「法とは一般に、人間の理性であり、それが地上のすべての人々を統べるものである。各国の政治的および民事的な法律とは、人間の理性が具体的に適用された個別の事例にすぎない」

- 1689年1月18日~1755年2月10日
- フランス王国出身
- 哲学者、法学者、政治思想家
- 『法の精神』において三権分立を提唱し、近代憲法や民主主義理論に大きな影響を与えた。啓蒙時代を代表する思想家として、自由と法の支配の重要性を説いた。
英文
“Law in general is human reason, inasmuch as it governs all the inhabitants of the earth: the political and civil laws of each nation ought to be only the particular cases in which human reason is applied.”
日本語訳
「法とは一般に、人間の理性であり、それが地上のすべての人々を統べるものである。各国の政治的および民事的な法律とは、人間の理性が具体的に適用された個別の事例にすぎない」
解説
この名言は、法の本質を「人間の理性」そのものと同一視し、あらゆる法律はその理性の具体的な表現にすぎないという、モンテスキューの法思想の核心をなす宣言である。彼は、真の法とは神意や専制者の命令ではなく、人間の理性によって導き出される普遍的原理であると位置づけた。ゆえに、各国に存在する異なる法律も、それぞれの状況に応じて理性がどのように働いたかの現れにすぎないと論じている。

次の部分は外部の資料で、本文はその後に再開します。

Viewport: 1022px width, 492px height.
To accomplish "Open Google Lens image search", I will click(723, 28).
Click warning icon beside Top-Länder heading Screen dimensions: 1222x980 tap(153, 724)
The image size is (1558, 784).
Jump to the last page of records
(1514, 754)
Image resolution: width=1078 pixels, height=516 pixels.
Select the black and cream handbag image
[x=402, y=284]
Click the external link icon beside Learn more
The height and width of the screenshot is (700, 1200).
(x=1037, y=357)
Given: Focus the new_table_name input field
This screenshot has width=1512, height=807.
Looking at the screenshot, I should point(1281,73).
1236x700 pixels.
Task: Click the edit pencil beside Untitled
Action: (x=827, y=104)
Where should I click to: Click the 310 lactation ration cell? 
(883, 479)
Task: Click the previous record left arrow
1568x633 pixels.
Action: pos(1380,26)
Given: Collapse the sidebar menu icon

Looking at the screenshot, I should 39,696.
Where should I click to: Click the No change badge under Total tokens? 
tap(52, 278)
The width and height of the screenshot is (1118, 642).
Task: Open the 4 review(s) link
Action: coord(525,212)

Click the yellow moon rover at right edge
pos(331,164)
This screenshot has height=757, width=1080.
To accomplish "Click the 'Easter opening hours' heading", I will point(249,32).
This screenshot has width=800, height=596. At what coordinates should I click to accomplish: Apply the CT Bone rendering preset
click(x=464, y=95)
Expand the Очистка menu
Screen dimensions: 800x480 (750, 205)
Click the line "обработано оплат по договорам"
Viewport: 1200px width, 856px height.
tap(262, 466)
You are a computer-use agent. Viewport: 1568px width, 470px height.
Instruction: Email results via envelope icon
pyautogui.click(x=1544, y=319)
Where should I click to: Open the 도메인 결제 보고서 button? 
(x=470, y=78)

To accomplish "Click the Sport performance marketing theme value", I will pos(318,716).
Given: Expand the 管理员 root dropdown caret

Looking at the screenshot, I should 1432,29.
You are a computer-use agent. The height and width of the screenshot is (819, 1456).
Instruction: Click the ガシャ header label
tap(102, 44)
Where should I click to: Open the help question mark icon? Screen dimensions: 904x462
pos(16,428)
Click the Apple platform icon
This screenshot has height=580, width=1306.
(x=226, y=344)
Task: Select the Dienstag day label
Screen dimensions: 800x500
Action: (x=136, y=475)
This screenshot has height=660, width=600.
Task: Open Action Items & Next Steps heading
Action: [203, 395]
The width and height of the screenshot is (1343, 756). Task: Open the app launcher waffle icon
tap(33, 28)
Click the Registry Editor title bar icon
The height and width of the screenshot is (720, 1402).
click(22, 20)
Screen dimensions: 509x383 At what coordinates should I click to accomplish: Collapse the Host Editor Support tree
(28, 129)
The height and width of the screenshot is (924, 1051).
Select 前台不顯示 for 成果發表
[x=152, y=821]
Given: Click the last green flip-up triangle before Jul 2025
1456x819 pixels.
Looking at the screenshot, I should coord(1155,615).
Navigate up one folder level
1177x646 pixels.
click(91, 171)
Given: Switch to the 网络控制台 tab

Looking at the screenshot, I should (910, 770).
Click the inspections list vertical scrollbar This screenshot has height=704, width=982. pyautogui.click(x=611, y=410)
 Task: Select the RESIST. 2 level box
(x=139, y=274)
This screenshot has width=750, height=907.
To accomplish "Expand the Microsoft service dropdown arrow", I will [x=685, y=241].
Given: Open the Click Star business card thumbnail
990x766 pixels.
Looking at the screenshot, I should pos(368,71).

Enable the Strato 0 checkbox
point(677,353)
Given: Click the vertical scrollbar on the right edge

この考え方は、彼の代表作『法の精神』において展開されたものであり、法の多様性を認めながらも、それらすべての背後には共通する「理性という精神」が存在するという思想的枠組みに立脚している。モンテスキューは、法律が国によって異なるのは当然だが、それが理性から逸脱していれば正当とは言えないとも示唆している。この言葉は、法の相対性と普遍性の両方を調和させようとする試みでもある。
現代においても、各国の法律制度の違いを越えて、基本的人権や自由といった普遍的価値が共有されようとする努力は続いている。この名言は、法とは単なる命令や統治の手段ではなく、理性という人類共通の能力によって築かれるべきものであるという啓蒙主義の根幹を示し、グローバルな法的正義の原則の出発点ともなる思想を表している。